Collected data
%%

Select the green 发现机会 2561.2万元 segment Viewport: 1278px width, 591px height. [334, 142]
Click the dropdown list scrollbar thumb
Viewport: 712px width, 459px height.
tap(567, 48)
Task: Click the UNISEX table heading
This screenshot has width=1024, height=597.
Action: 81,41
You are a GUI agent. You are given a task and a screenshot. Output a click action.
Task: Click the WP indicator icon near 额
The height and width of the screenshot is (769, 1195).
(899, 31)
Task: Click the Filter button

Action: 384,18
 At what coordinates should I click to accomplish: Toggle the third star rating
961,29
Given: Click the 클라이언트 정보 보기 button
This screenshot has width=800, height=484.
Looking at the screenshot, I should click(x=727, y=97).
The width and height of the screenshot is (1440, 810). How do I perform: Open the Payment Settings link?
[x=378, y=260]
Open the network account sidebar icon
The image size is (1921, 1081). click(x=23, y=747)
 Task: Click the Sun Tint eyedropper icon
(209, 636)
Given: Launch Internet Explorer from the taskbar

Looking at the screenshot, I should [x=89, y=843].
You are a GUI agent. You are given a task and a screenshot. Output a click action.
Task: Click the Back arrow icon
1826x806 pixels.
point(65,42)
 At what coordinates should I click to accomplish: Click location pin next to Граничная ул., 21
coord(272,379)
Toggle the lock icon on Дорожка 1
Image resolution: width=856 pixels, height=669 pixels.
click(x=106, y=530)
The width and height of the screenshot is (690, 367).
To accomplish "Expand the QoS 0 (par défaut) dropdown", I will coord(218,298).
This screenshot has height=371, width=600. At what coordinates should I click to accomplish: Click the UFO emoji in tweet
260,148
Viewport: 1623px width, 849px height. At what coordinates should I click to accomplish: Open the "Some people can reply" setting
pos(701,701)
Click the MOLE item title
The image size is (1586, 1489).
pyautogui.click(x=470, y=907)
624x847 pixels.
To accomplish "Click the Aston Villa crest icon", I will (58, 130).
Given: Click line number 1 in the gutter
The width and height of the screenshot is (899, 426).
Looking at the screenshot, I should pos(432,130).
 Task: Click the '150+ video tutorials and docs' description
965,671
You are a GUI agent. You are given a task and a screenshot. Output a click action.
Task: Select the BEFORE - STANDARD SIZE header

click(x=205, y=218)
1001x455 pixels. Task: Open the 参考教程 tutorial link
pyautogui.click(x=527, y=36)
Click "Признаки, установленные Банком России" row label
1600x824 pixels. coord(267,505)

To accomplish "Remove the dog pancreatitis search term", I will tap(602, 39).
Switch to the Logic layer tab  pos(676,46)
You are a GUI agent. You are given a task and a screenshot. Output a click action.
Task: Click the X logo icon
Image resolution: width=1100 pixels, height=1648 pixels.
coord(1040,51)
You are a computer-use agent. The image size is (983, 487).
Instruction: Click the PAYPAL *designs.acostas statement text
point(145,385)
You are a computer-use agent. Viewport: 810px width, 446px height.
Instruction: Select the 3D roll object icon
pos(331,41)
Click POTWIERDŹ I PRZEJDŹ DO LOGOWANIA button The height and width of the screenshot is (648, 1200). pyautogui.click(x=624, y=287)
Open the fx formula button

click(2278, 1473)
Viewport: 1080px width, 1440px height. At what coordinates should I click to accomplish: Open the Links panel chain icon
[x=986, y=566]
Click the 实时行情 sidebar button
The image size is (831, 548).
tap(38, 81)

%%

• Assignment: Output the entries exactly. Leave nothing out.

• Answer to this problem:
Select the green 发现机会 2561.2万元 segment Viewport: 1278px width, 591px height. [334, 142]
Click the dropdown list scrollbar thumb
Viewport: 712px width, 459px height.
tap(567, 48)
Task: Click the UNISEX table heading
This screenshot has width=1024, height=597.
Action: 81,41
You are a GUI agent. You are given a task and a screenshot. Output a click action.
Task: Click the WP indicator icon near 额
The height and width of the screenshot is (769, 1195).
(899, 31)
Task: Click the Filter button

Action: 384,18
 At what coordinates should I click to accomplish: Toggle the third star rating
961,29
Given: Click the 클라이언트 정보 보기 button
This screenshot has width=800, height=484.
Looking at the screenshot, I should click(x=727, y=97).
The width and height of the screenshot is (1440, 810). How do I perform: Open the Payment Settings link?
[x=378, y=260]
Open the network account sidebar icon
The image size is (1921, 1081). click(x=23, y=747)
 Task: Click the Sun Tint eyedropper icon
(209, 636)
Given: Launch Internet Explorer from the taskbar

Looking at the screenshot, I should [x=89, y=843].
You are a GUI agent. You are given a task and a screenshot. Output a click action.
Task: Click the Back arrow icon
1826x806 pixels.
point(65,42)
 At what coordinates should I click to accomplish: Click location pin next to Граничная ул., 21
coord(272,379)
Toggle the lock icon on Дорожка 1
Image resolution: width=856 pixels, height=669 pixels.
click(x=106, y=530)
The width and height of the screenshot is (690, 367).
To accomplish "Expand the QoS 0 (par défaut) dropdown", I will coord(218,298).
This screenshot has height=371, width=600. At what coordinates should I click to accomplish: Click the UFO emoji in tweet
260,148
Viewport: 1623px width, 849px height. At what coordinates should I click to accomplish: Open the "Some people can reply" setting
pos(701,701)
Click the MOLE item title
The image size is (1586, 1489).
pyautogui.click(x=470, y=907)
624x847 pixels.
To accomplish "Click the Aston Villa crest icon", I will (58, 130).
Given: Click line number 1 in the gutter
The width and height of the screenshot is (899, 426).
Looking at the screenshot, I should pos(432,130).
 Task: Click the '150+ video tutorials and docs' description
965,671
You are a GUI agent. You are given a task and a screenshot. Output a click action.
Task: Select the BEFORE - STANDARD SIZE header

click(x=205, y=218)
1001x455 pixels. Task: Open the 参考教程 tutorial link
pyautogui.click(x=527, y=36)
Click "Признаки, установленные Банком России" row label
1600x824 pixels. coord(267,505)

To accomplish "Remove the dog pancreatitis search term", I will tap(602, 39).
Switch to the Logic layer tab  pos(676,46)
You are a GUI agent. You are given a task and a screenshot. Output a click action.
Task: Click the X logo icon
Image resolution: width=1100 pixels, height=1648 pixels.
coord(1040,51)
You are a computer-use agent. The image size is (983, 487).
Instruction: Click the PAYPAL *designs.acostas statement text
point(145,385)
You are a computer-use agent. Viewport: 810px width, 446px height.
Instruction: Select the 3D roll object icon
pos(331,41)
Click POTWIERDŹ I PRZEJDŹ DO LOGOWANIA button The height and width of the screenshot is (648, 1200). pyautogui.click(x=624, y=287)
Open the fx formula button

click(2278, 1473)
Viewport: 1080px width, 1440px height. At what coordinates should I click to accomplish: Open the Links panel chain icon
[x=986, y=566]
Click the 实时行情 sidebar button
The image size is (831, 548).
tap(38, 81)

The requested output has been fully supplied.